__WHAT TO DO__. Please rewrite the material from the line with "Click the tweet timestamp 10:44 AM" through the end of the material, replacing "pixels" with "px" and leaving everything else unchanged.

__RECORDS TO USE__.
....
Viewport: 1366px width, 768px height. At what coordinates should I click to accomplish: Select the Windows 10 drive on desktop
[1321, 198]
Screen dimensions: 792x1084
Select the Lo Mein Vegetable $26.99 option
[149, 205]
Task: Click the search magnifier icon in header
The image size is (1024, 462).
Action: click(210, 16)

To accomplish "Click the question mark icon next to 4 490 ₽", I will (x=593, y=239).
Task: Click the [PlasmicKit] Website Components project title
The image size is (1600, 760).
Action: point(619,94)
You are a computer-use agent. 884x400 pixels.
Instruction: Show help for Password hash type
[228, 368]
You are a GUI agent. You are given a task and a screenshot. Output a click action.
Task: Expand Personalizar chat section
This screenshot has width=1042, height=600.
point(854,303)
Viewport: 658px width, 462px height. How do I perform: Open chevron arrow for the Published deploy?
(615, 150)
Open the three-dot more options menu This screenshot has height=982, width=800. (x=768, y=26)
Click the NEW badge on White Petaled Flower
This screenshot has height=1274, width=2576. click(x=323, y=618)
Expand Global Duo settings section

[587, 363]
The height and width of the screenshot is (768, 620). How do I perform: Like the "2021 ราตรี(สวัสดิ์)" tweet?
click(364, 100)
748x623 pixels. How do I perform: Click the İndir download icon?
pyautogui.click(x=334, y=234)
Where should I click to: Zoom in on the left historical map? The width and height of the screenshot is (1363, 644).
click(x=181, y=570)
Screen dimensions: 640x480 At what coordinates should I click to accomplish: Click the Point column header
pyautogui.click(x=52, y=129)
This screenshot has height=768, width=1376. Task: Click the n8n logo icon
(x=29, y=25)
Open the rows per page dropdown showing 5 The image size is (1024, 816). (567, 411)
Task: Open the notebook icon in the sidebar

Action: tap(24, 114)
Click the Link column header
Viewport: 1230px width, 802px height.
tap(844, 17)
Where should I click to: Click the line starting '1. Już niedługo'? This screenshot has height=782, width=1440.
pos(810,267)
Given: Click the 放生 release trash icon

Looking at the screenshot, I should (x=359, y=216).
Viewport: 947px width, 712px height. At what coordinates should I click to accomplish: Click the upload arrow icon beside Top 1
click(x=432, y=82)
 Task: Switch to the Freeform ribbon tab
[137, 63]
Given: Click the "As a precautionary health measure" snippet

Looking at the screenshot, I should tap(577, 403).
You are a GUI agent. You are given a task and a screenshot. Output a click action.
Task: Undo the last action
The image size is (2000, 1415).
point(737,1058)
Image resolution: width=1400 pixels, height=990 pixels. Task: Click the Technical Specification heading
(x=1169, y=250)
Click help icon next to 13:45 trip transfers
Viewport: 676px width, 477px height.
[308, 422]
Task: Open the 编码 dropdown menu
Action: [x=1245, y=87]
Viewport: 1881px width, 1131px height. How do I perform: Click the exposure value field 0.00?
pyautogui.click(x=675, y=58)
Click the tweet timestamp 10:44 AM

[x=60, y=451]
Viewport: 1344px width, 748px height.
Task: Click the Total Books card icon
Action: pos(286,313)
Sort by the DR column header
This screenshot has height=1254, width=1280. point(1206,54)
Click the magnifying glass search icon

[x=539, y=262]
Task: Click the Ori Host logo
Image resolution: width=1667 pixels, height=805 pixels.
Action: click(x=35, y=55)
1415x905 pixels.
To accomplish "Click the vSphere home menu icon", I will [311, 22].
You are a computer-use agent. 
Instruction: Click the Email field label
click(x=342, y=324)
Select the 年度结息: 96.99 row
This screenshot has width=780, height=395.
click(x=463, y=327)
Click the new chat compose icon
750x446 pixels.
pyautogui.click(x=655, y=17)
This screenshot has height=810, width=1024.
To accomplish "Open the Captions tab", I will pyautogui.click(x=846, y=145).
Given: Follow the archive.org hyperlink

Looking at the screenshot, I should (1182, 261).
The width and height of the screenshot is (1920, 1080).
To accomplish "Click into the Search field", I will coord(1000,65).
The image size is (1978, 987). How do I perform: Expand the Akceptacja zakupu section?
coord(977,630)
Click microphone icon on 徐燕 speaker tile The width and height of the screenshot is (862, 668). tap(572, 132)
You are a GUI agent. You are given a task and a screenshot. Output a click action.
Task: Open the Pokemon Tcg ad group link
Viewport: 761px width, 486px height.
....
__EXERCISE OUTPUT__.
Click the tweet timestamp 10:44 AM

[x=60, y=451]
Viewport: 1344px width, 748px height.
Task: Click the Total Books card icon
Action: pos(286,313)
Sort by the DR column header
This screenshot has height=1254, width=1280. point(1206,54)
Click the magnifying glass search icon

[x=539, y=262]
Task: Click the Ori Host logo
Image resolution: width=1667 px, height=805 px.
Action: click(x=35, y=55)
1415x905 px.
To accomplish "Click the vSphere home menu icon", I will [311, 22].
You are a computer-use agent. 
Instruction: Click the Email field label
click(x=342, y=324)
Select the 年度结息: 96.99 row
This screenshot has width=780, height=395.
click(x=463, y=327)
Click the new chat compose icon
750x446 px.
pyautogui.click(x=655, y=17)
This screenshot has height=810, width=1024.
To accomplish "Open the Captions tab", I will pyautogui.click(x=846, y=145).
Given: Follow the archive.org hyperlink

Looking at the screenshot, I should (1182, 261).
The width and height of the screenshot is (1920, 1080).
To accomplish "Click into the Search field", I will coord(1000,65).
The image size is (1978, 987). How do I perform: Expand the Akceptacja zakupu section?
coord(977,630)
Click microphone icon on 徐燕 speaker tile The width and height of the screenshot is (862, 668). tap(572, 132)
You are a GUI agent. You are given a task and a screenshot. Output a click action.
Task: Open the Pokemon Tcg ad group link
Viewport: 761px width, 486px height.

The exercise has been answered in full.